## YOUR OBJECTIVE
From the entries below, copy exactly the lines from the one that contains "Image resolution: width=1000 pixels, height=773" through the one that contains "You are a computer-use agent. Viewport: 670px", both included, and only those.

(Pixel coordinate grounding data)
^^^^^^^^
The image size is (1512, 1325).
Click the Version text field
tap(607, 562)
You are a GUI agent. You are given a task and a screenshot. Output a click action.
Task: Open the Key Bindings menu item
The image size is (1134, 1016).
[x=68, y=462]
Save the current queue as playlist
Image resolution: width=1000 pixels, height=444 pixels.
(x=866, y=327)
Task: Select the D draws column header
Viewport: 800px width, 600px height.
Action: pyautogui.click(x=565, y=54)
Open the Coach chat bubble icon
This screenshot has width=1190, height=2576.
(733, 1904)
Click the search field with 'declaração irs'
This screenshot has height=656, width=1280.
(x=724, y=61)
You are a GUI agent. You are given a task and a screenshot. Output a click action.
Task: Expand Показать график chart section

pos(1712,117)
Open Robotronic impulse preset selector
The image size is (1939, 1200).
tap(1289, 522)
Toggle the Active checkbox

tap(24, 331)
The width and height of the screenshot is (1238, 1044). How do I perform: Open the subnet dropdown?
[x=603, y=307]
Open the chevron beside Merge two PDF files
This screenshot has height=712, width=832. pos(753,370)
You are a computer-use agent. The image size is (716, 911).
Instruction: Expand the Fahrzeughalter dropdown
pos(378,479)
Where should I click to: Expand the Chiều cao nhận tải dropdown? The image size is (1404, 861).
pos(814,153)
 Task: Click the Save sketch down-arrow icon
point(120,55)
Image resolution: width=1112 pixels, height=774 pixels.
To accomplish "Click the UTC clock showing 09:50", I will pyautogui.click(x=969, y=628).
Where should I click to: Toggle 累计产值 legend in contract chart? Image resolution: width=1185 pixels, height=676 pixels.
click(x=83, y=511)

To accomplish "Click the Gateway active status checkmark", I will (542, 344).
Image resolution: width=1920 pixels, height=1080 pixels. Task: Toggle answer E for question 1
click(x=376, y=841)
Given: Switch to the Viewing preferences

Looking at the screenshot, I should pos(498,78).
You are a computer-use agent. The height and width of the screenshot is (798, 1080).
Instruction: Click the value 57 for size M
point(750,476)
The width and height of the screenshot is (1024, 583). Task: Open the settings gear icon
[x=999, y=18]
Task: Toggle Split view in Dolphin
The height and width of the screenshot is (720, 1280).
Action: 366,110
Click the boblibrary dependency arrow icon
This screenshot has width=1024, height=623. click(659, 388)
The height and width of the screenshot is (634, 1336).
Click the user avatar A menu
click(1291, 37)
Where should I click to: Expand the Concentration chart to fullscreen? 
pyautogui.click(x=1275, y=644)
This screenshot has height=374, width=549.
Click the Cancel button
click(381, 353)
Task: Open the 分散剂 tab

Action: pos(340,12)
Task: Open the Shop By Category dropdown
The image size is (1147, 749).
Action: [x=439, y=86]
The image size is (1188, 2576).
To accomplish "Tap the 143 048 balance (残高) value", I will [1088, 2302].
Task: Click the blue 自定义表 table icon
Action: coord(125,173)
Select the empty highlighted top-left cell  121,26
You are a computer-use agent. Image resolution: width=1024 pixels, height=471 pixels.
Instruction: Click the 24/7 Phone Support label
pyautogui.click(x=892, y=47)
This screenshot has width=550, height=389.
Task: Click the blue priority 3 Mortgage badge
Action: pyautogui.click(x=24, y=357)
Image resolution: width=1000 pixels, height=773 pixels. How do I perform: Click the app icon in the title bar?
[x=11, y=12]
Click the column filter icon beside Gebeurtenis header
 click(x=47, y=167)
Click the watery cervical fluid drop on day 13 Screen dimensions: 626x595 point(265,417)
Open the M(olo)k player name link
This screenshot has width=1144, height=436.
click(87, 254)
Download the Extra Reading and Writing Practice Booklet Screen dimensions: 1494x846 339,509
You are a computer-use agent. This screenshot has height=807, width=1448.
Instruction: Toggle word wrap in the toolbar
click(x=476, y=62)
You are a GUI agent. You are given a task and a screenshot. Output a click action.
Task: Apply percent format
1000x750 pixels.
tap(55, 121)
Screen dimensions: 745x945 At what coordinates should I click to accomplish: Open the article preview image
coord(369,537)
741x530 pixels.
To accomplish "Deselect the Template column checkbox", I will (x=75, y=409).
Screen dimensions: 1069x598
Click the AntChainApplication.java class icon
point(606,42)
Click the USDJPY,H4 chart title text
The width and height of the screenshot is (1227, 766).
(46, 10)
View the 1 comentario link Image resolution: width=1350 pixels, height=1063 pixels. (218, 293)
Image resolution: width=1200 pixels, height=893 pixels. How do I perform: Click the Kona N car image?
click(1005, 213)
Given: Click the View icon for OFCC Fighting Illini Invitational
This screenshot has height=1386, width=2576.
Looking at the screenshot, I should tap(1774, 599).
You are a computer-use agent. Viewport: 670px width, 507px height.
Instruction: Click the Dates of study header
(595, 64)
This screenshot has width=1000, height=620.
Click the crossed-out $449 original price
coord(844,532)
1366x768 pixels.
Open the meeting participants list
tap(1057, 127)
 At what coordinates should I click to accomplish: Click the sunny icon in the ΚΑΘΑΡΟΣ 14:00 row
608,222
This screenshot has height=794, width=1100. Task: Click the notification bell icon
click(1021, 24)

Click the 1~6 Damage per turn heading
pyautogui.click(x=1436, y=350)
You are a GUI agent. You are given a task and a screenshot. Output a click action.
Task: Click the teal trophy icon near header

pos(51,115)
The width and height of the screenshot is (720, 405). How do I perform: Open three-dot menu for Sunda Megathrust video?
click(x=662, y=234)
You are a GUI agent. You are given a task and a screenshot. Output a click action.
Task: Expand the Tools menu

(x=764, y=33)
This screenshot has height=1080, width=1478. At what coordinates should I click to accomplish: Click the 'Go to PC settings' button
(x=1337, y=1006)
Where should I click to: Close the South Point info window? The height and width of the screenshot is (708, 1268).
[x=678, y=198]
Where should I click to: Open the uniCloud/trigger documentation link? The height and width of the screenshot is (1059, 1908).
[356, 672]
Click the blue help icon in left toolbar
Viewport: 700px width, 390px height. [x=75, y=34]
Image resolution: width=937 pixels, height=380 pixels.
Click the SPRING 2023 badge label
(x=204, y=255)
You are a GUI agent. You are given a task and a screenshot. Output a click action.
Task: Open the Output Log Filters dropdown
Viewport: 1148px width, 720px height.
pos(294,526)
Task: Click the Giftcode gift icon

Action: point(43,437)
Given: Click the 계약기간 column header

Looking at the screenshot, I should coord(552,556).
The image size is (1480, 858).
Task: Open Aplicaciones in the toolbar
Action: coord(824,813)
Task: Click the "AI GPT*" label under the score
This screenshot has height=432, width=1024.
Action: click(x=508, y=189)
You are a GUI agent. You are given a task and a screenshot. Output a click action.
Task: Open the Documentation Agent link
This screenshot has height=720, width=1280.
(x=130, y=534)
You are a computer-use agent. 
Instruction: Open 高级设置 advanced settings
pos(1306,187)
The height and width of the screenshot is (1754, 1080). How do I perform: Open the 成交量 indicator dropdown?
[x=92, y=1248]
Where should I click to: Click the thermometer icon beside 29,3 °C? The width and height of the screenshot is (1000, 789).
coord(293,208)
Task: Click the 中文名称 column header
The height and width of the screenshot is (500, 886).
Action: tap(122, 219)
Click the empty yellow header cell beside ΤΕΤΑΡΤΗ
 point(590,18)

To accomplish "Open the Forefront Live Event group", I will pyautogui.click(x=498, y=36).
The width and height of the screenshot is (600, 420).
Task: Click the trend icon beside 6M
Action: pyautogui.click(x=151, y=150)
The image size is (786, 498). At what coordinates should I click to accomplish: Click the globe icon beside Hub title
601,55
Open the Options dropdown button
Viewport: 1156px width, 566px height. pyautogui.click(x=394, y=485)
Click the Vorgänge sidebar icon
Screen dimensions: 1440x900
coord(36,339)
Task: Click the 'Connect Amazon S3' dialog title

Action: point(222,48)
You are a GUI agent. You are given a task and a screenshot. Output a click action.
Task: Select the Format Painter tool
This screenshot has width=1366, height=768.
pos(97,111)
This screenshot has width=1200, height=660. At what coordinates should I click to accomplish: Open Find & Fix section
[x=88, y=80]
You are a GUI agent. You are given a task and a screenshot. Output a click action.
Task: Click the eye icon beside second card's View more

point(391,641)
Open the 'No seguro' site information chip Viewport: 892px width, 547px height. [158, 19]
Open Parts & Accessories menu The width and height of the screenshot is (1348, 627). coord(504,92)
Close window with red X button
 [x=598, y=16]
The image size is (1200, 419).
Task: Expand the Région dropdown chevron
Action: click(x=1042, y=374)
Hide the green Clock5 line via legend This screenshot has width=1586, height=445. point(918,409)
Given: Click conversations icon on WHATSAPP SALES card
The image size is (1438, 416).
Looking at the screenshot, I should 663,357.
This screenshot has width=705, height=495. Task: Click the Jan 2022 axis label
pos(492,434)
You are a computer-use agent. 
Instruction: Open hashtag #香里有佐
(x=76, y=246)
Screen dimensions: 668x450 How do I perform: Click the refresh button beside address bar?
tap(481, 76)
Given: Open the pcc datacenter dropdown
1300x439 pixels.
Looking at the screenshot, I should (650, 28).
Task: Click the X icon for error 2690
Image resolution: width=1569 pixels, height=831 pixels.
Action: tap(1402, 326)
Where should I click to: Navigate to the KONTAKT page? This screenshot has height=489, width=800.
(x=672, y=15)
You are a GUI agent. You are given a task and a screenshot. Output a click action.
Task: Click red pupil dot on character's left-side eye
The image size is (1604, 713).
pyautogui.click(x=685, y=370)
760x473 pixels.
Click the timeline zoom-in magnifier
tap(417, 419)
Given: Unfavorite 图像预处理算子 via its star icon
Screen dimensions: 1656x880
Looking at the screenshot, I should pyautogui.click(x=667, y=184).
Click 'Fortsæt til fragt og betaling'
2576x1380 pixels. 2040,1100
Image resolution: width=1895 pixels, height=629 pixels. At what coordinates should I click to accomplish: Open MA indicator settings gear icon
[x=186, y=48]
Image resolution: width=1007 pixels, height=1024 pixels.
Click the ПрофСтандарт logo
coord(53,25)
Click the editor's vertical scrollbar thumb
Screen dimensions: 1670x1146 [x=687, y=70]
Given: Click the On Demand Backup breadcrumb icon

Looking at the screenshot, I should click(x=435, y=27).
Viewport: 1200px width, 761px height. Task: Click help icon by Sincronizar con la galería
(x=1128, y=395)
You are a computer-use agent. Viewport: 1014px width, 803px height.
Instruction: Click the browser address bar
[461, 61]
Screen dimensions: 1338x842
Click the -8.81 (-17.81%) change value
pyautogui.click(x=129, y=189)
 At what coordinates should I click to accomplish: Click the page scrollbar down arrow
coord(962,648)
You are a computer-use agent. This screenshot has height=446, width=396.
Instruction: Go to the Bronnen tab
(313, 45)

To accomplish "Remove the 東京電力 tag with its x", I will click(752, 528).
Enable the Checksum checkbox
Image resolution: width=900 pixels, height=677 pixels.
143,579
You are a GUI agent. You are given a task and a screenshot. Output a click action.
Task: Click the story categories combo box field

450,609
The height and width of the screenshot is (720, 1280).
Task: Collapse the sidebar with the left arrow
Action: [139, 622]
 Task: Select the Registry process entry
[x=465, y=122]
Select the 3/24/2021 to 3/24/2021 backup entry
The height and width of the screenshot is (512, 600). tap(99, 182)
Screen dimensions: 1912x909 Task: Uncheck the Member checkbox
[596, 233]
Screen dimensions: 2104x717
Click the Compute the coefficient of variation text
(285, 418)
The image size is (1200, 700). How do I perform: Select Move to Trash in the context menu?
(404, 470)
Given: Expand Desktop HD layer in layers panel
^^^^^^^^
## FINISHED EXERCISE
Image resolution: width=1000 pixels, height=773 pixels. How do I perform: Click the app icon in the title bar?
[x=11, y=12]
Click the column filter icon beside Gebeurtenis header
 click(x=47, y=167)
Click the watery cervical fluid drop on day 13 Screen dimensions: 626x595 point(265,417)
Open the M(olo)k player name link
This screenshot has width=1144, height=436.
click(87, 254)
Download the Extra Reading and Writing Practice Booklet Screen dimensions: 1494x846 339,509
You are a computer-use agent. This screenshot has height=807, width=1448.
Instruction: Toggle word wrap in the toolbar
click(x=476, y=62)
You are a GUI agent. You are given a task and a screenshot. Output a click action.
Task: Apply percent format
1000x750 pixels.
tap(55, 121)
Screen dimensions: 745x945 At what coordinates should I click to accomplish: Open the article preview image
coord(369,537)
741x530 pixels.
To accomplish "Deselect the Template column checkbox", I will (x=75, y=409).
Screen dimensions: 1069x598
Click the AntChainApplication.java class icon
point(606,42)
Click the USDJPY,H4 chart title text
The width and height of the screenshot is (1227, 766).
(46, 10)
View the 1 comentario link Image resolution: width=1350 pixels, height=1063 pixels. (218, 293)
Image resolution: width=1200 pixels, height=893 pixels. How do I perform: Click the Kona N car image?
click(1005, 213)
Given: Click the View icon for OFCC Fighting Illini Invitational
This screenshot has height=1386, width=2576.
Looking at the screenshot, I should tap(1774, 599).
You are a computer-use agent. Viewport: 670px width, 507px height.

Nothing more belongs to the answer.